Extend the text on remote work facts below past its final bullet, adding more headed sections of bullets in the same style.

- [Excerpted text]:
______

Remote Work Is Environmentally Friendly

  • Flexible work, especially working from home, reduces traffic congestion, air pollution, and road wear and tear with either a reduced or eliminated commute into an office.
  • According to the “2017 State of Telecommuting in the U.S. Employee Workforce” report: “Existing telecommuters reduce greenhouse gas emissions by the equivalent of taking over 600,000 cars off the road for a year. If the work-at-home workforce expanded to include those who could and wanted to telecommute half of the time, the GHG savings would equate to taking 10 million cars off the road.”

Remote Work Is More Prevalent in Certain Areas

  • In an article by Pragli, a virtual office product for remote teams, remote work was found to be more common in cities with high income levels. Why? “Remote work positions tend to be knowledge work that pays higher salaries, such as software engineering and accounting.”
  • Pragli also found that locations with small remote populations generally have industries “with physical work constraints, such as agriculture and manufacturing.” Many blue-collar jobs like this simply cannot be done from a home office.

Remote Workers Make More Money

  • According to a report done collaboratively with FlexJobs and Global Workplace Analytics, the average annual income for most telecommuters is $4,000 higher than that of non-telecommuters.
  • Add to that the ability to save more money—FlexJobs estimates $4,000 a year—and remote workers come out on top.

______

Stored records
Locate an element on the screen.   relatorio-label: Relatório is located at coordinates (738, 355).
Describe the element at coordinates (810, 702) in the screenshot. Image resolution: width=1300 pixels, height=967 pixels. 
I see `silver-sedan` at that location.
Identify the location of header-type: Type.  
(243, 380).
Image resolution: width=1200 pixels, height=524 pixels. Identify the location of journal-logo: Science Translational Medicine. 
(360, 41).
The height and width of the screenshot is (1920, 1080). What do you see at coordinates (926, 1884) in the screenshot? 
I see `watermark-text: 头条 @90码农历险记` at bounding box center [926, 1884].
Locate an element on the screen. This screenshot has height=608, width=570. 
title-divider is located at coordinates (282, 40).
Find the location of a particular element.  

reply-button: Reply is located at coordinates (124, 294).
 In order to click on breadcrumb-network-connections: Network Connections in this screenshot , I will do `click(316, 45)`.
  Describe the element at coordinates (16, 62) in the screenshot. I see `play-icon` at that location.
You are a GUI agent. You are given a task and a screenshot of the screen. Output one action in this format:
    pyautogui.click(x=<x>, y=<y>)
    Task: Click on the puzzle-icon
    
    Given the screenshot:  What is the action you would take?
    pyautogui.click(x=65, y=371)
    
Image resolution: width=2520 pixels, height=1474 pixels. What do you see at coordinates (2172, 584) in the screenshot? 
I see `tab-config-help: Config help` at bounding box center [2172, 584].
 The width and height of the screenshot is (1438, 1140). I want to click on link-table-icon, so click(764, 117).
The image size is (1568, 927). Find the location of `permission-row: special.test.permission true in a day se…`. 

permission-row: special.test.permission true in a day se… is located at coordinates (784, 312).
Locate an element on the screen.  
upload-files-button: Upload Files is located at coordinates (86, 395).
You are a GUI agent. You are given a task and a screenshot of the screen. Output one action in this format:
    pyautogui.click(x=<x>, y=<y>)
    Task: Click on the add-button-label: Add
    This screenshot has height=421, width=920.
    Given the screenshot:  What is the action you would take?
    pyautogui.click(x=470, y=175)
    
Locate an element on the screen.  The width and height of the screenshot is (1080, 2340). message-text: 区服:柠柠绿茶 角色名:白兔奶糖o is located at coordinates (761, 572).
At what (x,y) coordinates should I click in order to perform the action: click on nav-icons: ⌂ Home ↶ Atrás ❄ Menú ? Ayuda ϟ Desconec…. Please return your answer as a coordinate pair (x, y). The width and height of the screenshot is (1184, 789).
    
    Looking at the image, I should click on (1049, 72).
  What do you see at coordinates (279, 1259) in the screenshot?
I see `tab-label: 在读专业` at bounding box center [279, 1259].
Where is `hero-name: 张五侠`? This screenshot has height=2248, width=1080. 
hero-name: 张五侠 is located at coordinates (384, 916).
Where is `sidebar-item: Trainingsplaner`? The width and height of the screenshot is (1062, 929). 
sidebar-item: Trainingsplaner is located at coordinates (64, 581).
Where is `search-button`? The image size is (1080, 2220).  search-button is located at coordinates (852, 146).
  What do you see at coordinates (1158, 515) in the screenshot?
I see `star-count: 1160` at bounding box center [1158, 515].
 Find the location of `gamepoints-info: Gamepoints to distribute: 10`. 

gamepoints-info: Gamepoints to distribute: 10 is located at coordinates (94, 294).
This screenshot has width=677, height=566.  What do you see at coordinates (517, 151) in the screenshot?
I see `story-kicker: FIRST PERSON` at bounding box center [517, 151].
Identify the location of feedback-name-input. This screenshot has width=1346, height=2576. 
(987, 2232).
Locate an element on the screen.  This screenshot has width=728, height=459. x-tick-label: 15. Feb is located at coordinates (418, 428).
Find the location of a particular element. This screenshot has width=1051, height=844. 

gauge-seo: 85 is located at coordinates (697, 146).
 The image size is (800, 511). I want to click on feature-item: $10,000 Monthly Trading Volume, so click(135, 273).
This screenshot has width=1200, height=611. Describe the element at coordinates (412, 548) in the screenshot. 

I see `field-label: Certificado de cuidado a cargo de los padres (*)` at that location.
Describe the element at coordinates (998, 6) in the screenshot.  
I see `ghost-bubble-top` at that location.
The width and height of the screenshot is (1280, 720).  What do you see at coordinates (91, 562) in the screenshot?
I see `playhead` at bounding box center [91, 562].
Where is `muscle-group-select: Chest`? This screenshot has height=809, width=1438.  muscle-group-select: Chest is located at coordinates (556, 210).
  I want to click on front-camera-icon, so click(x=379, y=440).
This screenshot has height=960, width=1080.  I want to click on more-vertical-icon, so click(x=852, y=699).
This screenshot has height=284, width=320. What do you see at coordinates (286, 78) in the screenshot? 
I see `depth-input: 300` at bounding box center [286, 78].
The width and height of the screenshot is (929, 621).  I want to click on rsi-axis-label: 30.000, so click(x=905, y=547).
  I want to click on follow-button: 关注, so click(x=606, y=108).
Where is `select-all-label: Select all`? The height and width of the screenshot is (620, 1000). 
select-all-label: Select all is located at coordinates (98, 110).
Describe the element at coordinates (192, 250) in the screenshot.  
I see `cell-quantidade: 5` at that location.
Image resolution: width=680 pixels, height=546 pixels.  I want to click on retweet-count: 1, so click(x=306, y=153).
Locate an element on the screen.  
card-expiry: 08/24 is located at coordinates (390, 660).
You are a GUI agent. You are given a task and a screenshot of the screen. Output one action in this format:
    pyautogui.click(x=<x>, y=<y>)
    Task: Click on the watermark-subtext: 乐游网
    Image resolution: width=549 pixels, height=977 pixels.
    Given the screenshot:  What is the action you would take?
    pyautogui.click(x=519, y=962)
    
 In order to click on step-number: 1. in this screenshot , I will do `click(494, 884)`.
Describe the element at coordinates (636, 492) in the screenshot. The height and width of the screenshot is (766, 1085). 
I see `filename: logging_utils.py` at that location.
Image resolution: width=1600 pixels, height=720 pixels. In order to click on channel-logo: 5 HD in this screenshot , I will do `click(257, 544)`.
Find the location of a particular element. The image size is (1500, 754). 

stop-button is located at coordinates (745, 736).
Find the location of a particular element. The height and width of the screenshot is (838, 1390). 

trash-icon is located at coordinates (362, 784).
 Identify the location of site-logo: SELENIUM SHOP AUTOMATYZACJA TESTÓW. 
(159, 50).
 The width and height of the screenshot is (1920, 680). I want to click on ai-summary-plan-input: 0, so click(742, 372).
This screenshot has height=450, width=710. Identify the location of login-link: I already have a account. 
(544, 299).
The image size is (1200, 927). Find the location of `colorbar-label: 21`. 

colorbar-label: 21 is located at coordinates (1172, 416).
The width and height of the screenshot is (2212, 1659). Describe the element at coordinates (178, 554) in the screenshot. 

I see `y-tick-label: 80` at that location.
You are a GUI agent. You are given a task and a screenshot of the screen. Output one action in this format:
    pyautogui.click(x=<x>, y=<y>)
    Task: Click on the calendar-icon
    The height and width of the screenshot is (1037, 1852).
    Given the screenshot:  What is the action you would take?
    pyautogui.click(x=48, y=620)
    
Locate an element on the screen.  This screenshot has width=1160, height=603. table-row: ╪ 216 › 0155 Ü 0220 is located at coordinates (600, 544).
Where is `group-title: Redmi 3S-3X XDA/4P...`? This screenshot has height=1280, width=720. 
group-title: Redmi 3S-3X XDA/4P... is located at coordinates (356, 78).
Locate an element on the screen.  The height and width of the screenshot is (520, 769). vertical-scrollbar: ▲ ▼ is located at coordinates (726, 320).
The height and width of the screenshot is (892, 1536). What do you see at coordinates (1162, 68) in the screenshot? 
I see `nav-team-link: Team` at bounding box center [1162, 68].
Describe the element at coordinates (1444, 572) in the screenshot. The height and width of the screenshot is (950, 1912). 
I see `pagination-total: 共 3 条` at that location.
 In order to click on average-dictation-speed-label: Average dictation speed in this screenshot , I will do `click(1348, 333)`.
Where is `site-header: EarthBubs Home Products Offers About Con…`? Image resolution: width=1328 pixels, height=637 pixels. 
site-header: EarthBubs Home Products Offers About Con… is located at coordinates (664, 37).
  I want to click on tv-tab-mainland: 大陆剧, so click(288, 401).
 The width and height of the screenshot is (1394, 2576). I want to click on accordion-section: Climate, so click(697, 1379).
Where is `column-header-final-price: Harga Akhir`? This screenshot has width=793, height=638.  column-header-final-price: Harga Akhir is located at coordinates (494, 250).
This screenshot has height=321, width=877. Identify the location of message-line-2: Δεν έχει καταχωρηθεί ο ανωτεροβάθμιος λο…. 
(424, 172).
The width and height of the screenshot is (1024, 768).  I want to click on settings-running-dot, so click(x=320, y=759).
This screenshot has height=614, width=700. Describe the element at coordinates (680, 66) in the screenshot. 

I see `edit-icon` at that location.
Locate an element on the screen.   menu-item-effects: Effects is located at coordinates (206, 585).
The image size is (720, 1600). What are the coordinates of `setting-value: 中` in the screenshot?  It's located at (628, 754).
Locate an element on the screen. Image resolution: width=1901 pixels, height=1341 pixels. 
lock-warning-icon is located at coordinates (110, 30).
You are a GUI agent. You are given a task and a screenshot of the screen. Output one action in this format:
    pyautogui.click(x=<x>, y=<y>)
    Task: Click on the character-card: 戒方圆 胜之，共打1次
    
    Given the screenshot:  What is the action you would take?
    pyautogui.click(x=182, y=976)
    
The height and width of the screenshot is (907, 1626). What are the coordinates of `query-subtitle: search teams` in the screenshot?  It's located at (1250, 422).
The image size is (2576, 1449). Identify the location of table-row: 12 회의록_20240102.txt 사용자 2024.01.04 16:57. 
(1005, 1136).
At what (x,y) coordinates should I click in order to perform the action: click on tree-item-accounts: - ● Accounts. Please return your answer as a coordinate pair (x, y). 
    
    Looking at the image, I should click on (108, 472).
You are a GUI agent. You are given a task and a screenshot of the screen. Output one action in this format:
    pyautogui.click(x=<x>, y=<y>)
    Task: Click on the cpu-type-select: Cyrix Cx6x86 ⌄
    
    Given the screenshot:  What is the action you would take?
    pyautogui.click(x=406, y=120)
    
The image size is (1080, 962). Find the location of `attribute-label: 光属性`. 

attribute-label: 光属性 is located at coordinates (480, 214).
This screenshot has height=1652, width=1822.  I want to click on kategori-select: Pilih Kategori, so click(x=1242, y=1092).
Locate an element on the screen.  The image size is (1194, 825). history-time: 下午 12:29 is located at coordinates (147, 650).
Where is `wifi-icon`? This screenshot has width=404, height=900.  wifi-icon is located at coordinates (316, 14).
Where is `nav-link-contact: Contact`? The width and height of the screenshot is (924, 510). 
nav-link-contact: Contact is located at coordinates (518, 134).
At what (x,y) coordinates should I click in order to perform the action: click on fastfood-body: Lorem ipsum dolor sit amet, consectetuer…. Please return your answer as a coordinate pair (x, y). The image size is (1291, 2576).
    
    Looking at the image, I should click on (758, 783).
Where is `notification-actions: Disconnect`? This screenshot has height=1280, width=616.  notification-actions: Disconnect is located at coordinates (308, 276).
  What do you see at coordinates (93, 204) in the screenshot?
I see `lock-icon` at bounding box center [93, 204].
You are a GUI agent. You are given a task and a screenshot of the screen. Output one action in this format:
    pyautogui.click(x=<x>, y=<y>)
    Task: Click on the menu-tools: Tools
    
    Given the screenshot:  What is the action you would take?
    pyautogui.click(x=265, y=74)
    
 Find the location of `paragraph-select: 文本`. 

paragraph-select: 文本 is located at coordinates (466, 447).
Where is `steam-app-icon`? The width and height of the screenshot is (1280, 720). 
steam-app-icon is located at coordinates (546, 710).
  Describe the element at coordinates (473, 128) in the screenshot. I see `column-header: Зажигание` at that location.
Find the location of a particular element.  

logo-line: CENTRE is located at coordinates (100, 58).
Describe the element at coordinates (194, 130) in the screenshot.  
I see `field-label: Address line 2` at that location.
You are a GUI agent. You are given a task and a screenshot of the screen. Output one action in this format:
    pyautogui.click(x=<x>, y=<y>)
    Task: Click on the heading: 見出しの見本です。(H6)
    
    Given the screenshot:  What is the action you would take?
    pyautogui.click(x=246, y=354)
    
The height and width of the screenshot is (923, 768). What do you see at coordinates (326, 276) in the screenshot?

______

- [Written answer]:
  • In the State of Remote Work 2019 survey, that trend continued: “The salary breakdown of remote workers surveyed was 74% earning less than $100k per year, and 26% earning more than $100k per year. In comparison, the on-site worker’s salary breakdown was 92% earning less than $100,000 per year, 8% earn over $100k per year.”

Remote Work Attracts and Retains Talent

Remote Work Is Good for Business

  • Among performance-based remote work statistics, 85% of businesses confirm that productivity has increased in their company because of greater flexibility.
  • Additionally, 90% of employees say allowing for more flexible work arrangements and schedules would increase employee morale, while 77% say allowing employees to work remotely may lead to lower operating costs.

Remote Work Increases Job Satisfaction

  • Amerisleep’s study of 1,001 remote workers found that they are 57% more likely than the average American to be satisfied with their job.
  • Plus, nearly 80% of respondents described their typical stress level during the workweek as either “not stressed” or only “moderately stressed.”

Remote Workers Are More Productive

  • FlexJobs’ annual survey found that 65% of respondents are more productive in their home office than in a traditional workplace. Fewer distractions and interruptions, less stress from no commute, minimal office politics, and a personalized, quiet environment are all contributors to a more productive remote worker.
  • In another survey, 47% said they strongly agree that flexible work arrangements “would or do allow me to be more productive” and 31% said they somewhat agree.

Remote Workers Can Be Healthier

  • Remote workers tend to take less sick days, likely due to less exposure to germs in a typical office. According to Indeed’s Remote Work Survey, 50% of remote employees said working from home reduced their sick days and 56% said it reduced their absences.
  • In FlexJobs’ Work-Life-Relationship survey, 86% of respondents think a flexible job would reduce their stress, and 89% said they think they would be able to take better care of themselves.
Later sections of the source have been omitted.